[Supplied passage]
A convolutional neural network uses featured maps, cooled featured maps etc and then flattens out the image (flattenend layer) and then passes it onto neurons.
To understand train and deploy our cnn we use the MNIST datset.
Each image here is 28x28 pixels, it makes it a 28x28 array --> The background is all 0.
Then for the image itself---> The darkest shad will be 1 and all the other shades will be in relation to this. This identification of the border of these images is feature mapping.
Basic skeleton of a CNN:
Input ---> (Convolution-->Pooling)n ---> Flattened layer ---> Fully connected neurons --> Output

Image filters and kernels:
A kernel is a smaller matrix that goes around the bigger image matrix of 0s and <1s performing addition or multiplication of matrices around them.
Suppose you have:
Input image: 6 × 6
Kernel: 3 × 3
Steps:
Place the kernel on the top-left of the image
Multiply overlapping values
Add them --> one number
Slide the kernel --> repeat
The result is a feature map. Each of these kernels will learn to recognise a kind of pattern.
Stride --> How many steps a kernel moves in each epoch
Padding --> Border operations: Valid (Shrinked o/p), Same (No change)
Filter --> This is an operation done on an image using an appropriate kernel.

We use cnn because neurons are locally connected making it a lot more efficient and faster. Each kernels condense to pooling that further goes to local neurons.
Each picture is a 3D tensor of: height, width and color channels i.e. 3 layers
but each RGB splits as a seperater parameter i.e. HWR, HWG, HWB

Pooling:
Downsampling a convolutional matrix even more. Methods like maxpooling and avgpooling are used.
The kernel moves along forming the convolution and the max value of each kernel is used and then pooled (DANGERRR losing data is a possibility)

[Rows]
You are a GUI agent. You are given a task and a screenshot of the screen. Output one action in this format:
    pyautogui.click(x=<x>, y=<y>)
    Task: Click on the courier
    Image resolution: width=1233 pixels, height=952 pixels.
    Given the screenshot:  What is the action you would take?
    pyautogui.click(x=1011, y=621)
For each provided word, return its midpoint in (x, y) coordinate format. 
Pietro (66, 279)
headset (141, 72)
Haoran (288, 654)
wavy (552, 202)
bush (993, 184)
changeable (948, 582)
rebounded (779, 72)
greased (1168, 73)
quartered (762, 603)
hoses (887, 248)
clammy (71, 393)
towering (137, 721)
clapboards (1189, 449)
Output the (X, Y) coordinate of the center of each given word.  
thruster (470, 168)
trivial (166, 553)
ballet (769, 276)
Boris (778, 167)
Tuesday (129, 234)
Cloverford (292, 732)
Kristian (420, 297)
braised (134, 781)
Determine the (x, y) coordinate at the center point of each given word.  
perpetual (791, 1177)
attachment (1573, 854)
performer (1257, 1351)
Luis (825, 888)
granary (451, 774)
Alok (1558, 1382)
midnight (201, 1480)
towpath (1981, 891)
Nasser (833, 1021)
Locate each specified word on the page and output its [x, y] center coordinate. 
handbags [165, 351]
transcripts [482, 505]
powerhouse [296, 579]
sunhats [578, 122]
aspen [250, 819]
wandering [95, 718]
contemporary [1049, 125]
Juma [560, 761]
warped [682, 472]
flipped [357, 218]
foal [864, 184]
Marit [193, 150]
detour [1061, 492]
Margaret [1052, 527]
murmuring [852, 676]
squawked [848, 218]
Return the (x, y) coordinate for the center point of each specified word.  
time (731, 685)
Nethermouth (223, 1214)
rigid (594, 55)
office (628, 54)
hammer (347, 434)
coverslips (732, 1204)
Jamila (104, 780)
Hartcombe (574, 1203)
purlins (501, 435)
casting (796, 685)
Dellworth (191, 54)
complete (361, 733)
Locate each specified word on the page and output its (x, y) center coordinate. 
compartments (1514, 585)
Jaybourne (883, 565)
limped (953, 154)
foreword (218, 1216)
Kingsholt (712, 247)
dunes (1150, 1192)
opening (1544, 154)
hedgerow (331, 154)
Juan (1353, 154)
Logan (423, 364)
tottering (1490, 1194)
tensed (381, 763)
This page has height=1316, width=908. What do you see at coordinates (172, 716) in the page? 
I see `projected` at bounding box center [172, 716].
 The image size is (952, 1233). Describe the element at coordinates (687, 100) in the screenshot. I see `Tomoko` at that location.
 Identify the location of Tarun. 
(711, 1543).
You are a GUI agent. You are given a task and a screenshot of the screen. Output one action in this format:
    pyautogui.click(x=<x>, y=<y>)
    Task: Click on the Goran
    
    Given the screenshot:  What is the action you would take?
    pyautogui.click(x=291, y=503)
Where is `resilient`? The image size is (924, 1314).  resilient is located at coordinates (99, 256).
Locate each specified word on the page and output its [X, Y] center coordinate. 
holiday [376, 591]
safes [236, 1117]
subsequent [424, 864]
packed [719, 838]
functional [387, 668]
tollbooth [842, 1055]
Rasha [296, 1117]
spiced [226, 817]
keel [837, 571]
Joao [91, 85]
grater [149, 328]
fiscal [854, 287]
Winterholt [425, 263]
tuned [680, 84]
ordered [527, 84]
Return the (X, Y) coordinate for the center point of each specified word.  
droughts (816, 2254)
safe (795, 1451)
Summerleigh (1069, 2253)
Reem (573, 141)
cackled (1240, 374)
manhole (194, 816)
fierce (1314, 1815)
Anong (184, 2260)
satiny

[Directive]
Name, in order, every stage in the basic skeleton of a CNN that the notes on convolutional neural networks lay out.

[Full solution]
Input, Convolution, Pooling, Flattened layer, Fully connected neurons, Output